Но вот снежная буря еще усилилась, ветер завыл страшно, по волчьи… Алеша не чувствовал своих щек – раньше они щипали, болели, теперь словно отвалились. От дороги раздался пронзительный, прерываемый всхлипываниями голос Алешиной матери:
– На что ты нас, Алешенька, оставил?! На что, в бурю ледяную ушел?! Замерзнешь ведь, окоченеешь! Алеша!
Крик его потонул в пронзительном завывании ветра… Бессчетные снежинки бросались на землю и давно уже замели следы оставленные Алешей, Ольгой и Жаром. Тем не менее, видно было, как факелы разлетелись в разные стороны, углубляясь при этом в лес… Потом отец Алеши закричал:
– Жар, ко мне!
Пес всегда отзывался на этот крик, но на этот раз вспомнил предостережение Алеши и сдержал рвущийся из пасти приветственный лай.
Факелы приближались… Алеша хлопнул себя по лбу и пробормотал:
– Мешок то мой! Обронил ведь… Вот найдут сейчас мешок и поймут все…
И он пополз вперед, навстречу факелам. Один раз он даже встал, оглядываясь по сторонам, но мешка так и не увидел: по видимому, его уже занесло снегом.
Вновь посмотрел он на свет факелов – пламя, такое жаркое, жизнь дающее; оно притягивало Алешу к себе словно бы звало: " – Пойдем. Что ты делаешь здесь, в этом холодном лесу? Пошли домой, там тепло и уютно, там ты согреешься!»
Алеша замотал головой, силясь отогнать это наваждение и пополз обратно к оврагу.
Еще раз он услышал голос отца:
– Их здесь нет, иначе Жар отозвался. Поскакали к Дубраву!
Алеша скатился обратно в овраг, там вздохнул тяжело и проговорил:
– Ну вот – первый день нашего похода закончился – пора спать. Развести бы костер да сил нет, выпить бы – согреться, да я свой мешок где–то потерял… Теперь только спать…
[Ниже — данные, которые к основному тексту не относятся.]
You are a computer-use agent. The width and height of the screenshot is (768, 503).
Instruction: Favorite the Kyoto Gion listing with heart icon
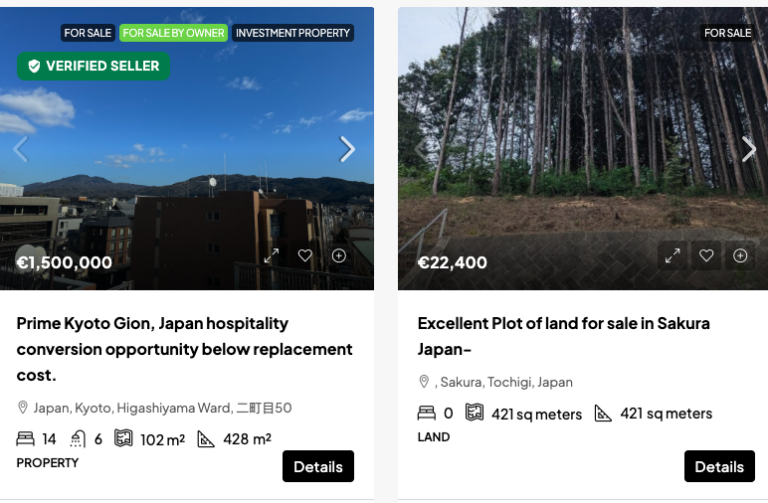(305, 255)
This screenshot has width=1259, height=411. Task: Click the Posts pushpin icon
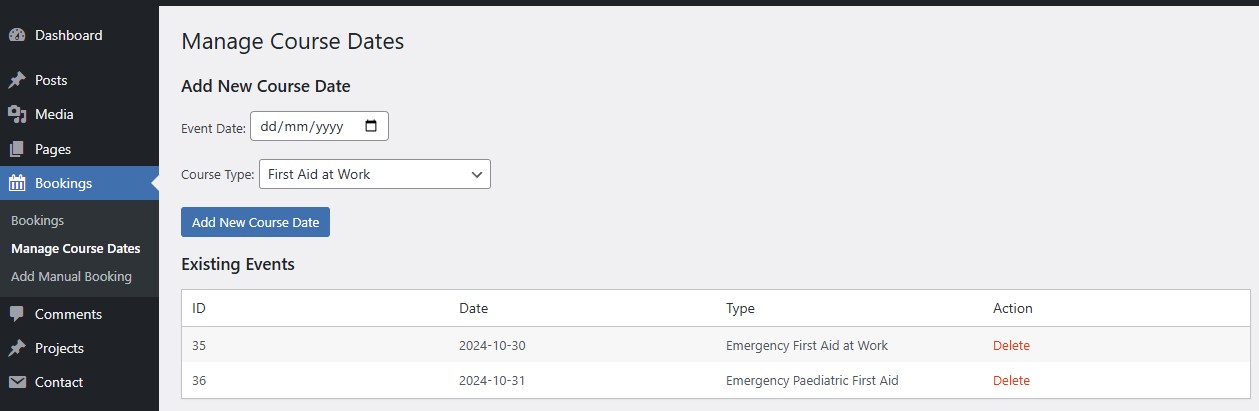(17, 80)
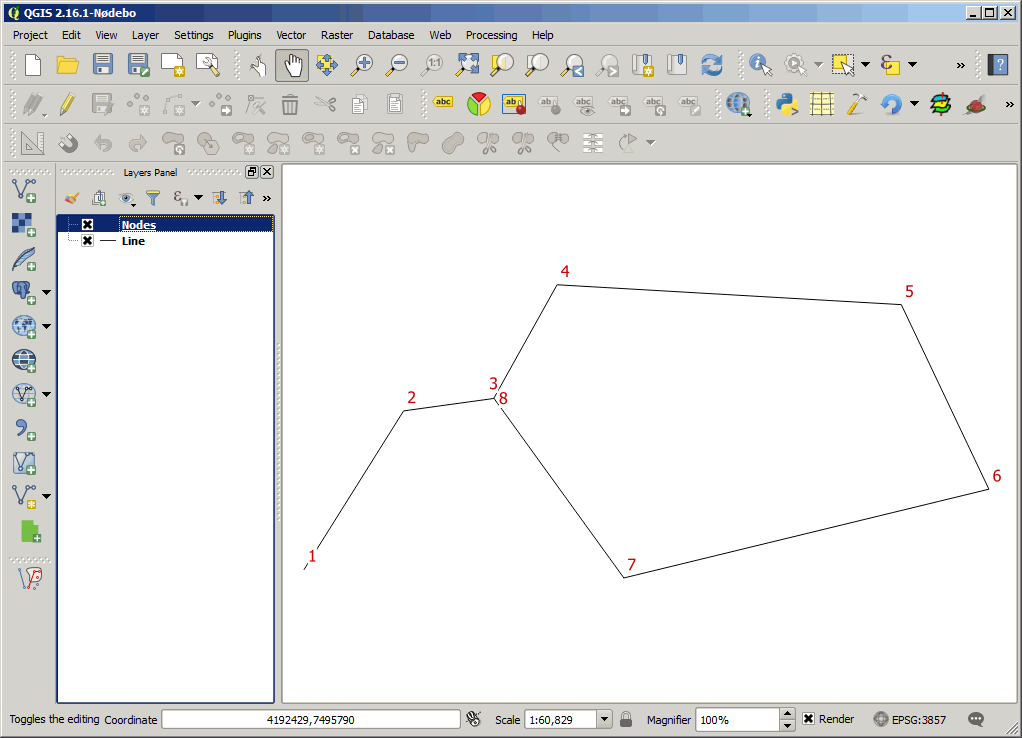Expand the select features tool dropdown arrow

point(865,65)
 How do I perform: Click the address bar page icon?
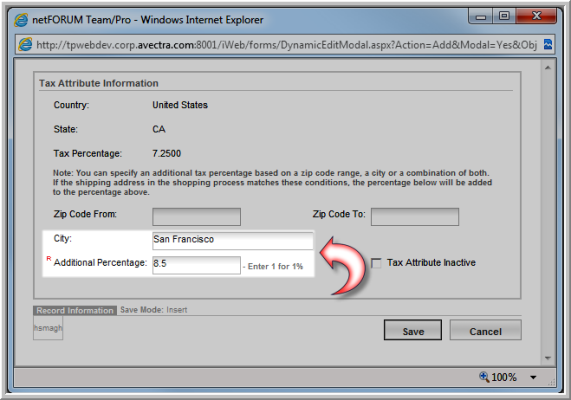pos(25,45)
Ольга прижалась к нему и хотя в темноте не было видно ее лица, а за воем ветра не было ничего слышно, Алеша почувствовал, что Оля плачет…
И показалось тогда Алеше, что некая огненная пчела ужалила его прямо в сердце. И он зашептал, потрескавшимися на морозе губами:
– Клянусь: чтобы не случилось, я всегда буду помнить о тебе…
Заледеневшие ресницы его слипались – он видел, как кружат в стремительной пляске снежинки; слышал, как свистит и стонет северный ветер в обнаженной кроне дерева где–то над его головой. Стонет, завывает, ревет яростно, но не может теперь достать укрывшихся ребят. Алеша начал падать в теплую белую шерсть Жара; вот она приблизилась, он погрузился в нее; но нет – не шерсть это была, а призрачное облачко, которое стремительно рассеялась и…
* * *
Алеша дико заорал, когда его, обутые в валенки ноги заскользили вниз по гладкому выступу, в двадцати метрах под которым виделись черные клыки каменного лабиринта. И Алеша полетел бы вниз, и разбился бы, но его схватила сзади рука…
– Держись! – закричал Чунг. Крик этот оглушительным раскатом прозвучал в мертвом воздухе, и словно огненное копье умчался, порождая бесконечное, причудливое эхо, в могильной тиши…
Не так то легко было остановить падение – Алеша продолжал заваливаться, он уже повис над кручей…
За спиной заскрежетал зубами Чунг:
– Не могу больше…
Алеша рванулся телом назад, плюхнулся задом на выступ и… благополучно отполз обратно к стене. Задышал тяжело, вдыхая морозный воздух, тут он заметил, что при выдохах из его рта не вырывается ни единой белой струйки, как то бывает на холодном воздухе.
Вновь он видел гороподобные врата, нависшие над этим обмороженным миром, и вновь задался вопросом – как долго идти до них, сколько ночей? (хотя в этом мире дни и ночи не менялись)…
Чунг тем временем рассказывал ему:
– Вчера я долго тебя звал… Потом понял, что тебе разбудили…
– Нет, не разбудили, а вытащили отсюда в наш мир, – поправил Алеша.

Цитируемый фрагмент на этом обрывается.